阅读材料:

____________________

曹操和隋炀帝考古研究报告引发网友广泛关注和质疑(图)
国家旅游地理 11月23日讯 复旦大学日前召开新闻发布会,称根据该校课题组对全国曹姓家谱的分析和对曹操叔祖父古DNA的比对,已100%确定曹操家族的DNA特点。曹操系“曹参后人”以及“从夏侯氏抱养而来”等身世之谜不符合事实。对于这样的研究结果,不少“围观群众”称之为“可笑的研究”“无事找事的神考古”……研究曹操家族DNA项目本身是否有意义?研究报告是否可信?无独有偶,扬州新隋炀帝墓的“国家认定”也引发了广泛的关注和质疑。曹操和隋炀帝接连成为今年考古研究的重头戏,也被网友戏称为“帝王很忙”。
“神考古”究竟意义何在?“帝王很忙”的真相又如何?近几年来,考古研究为何引发近似狂欢的质疑?带着这些问题,记者对相关课题组的几位核心成员进行了深度采访。
曹操家族DNA
无聊与实用之争
博眼球?选择曹操因为“偶然”
复旦大学近日称,根据该校历史学和人类学联合课题组的研究结果显示,已100%确定了曹操家族DNA特点。此项研究是在对全国258个曹姓家谱进行分析的基础上,找出最有可能的6支曹操后代反推曹操家族DNA,再通过对曹操叔祖父曹鼎古DNA的比对,确定了曹操家族DNA。
复旦大学对于曹操家族DNA的研究,似乎有些事出“偶然”。
2009年,河南安阳宣布发现曹操墓,有关其是真是假的问题曾引发争议。以复旦大学历史系教授韩昇和复旦大学现代人类学教育部重点实验室教授李辉领衔的复旦大学历史学和人类学联合课题组随即宣布,将用DNA技术开展对曹操家族的DNA研究。
课题组将研究对象指向曹操家族DNA 是否有炒作的嫌疑?

____________________

数据:
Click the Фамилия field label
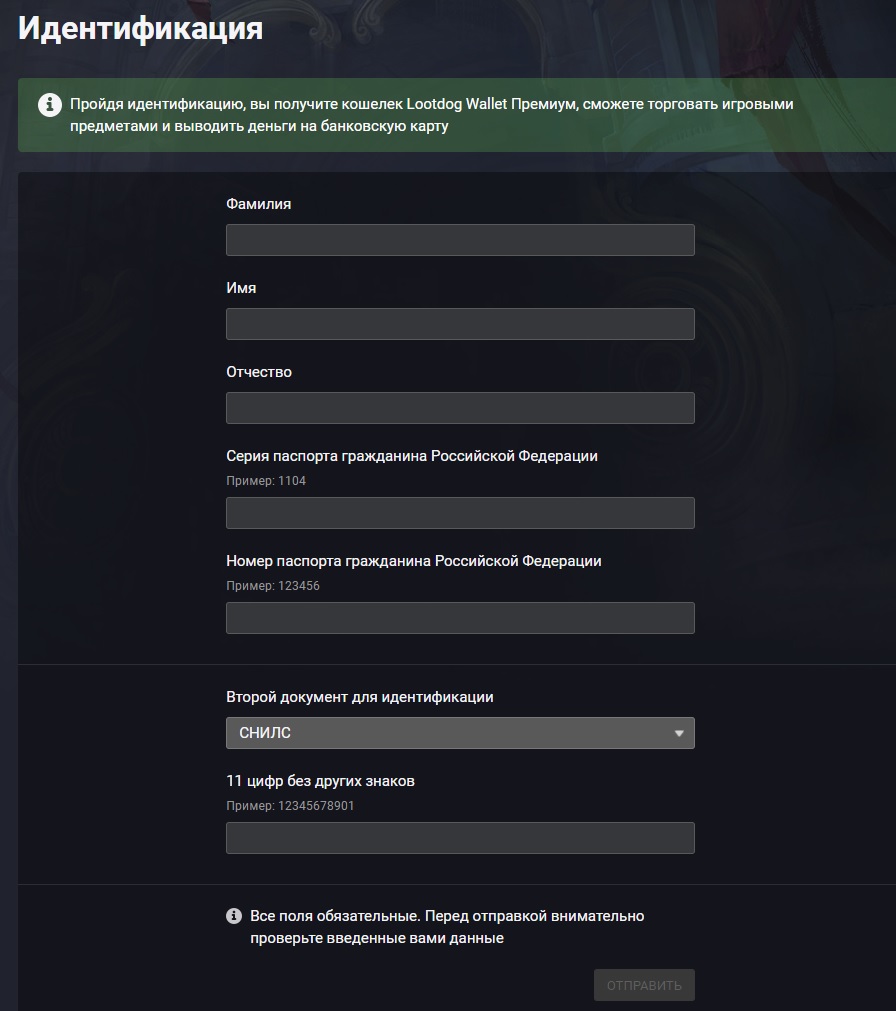Image resolution: width=896 pixels, height=1011 pixels. tap(258, 204)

____________________

任务要求 1: 用两句话概括阅读材料的主要内容。
任务要求 2: 根据阅读材料,复旦大学课题组分析了全国多少个曹姓家谱?
任务要求 3: 请照原文抄录阅读材料中从“复旦大学近日称,根据该校历史”到“开展对曹操家族的DNA研究。”的部分。

正确答案 1: 复旦大学课题组分析了全国258个曹姓家谱,又比对了曹操叔祖父曹鼎的古DNA,宣称已100%确定曹操家族的DNA特点,并认为曹操系“曹参后人”以及“从夏侯氏抱养而来”等说法不符合事实。这一结果和扬州新隋炀帝墓的“国家认定”一样引发了广泛关注和质疑,记者为此深度采访了相关课题组的几位核心成员。

正确答案 2: 258个。

正确答案 3:
复旦大学近日称,根据该校历史学和人类学联合课题组的研究结果显示,已100%确定了曹操家族DNA特点。此项研究是在对全国258个曹姓家谱进行分析的基础上,找出最有可能的6支曹操后代反推曹操家族DNA,再通过对曹操叔祖父曹鼎古DNA的比对,确定了曹操家族DNA。
复旦大学对于曹操家族DNA的研究,似乎有些事出“偶然”。
2009年,河南安阳宣布发现曹操墓,有关其是真是假的问题曾引发争议。以复旦大学历史系教授韩昇和复旦大学现代人类学教育部重点实验室教授李辉领衔的复旦大学历史学和人类学联合课题组随即宣布,将用DNA技术开展对曹操家族的DNA研究。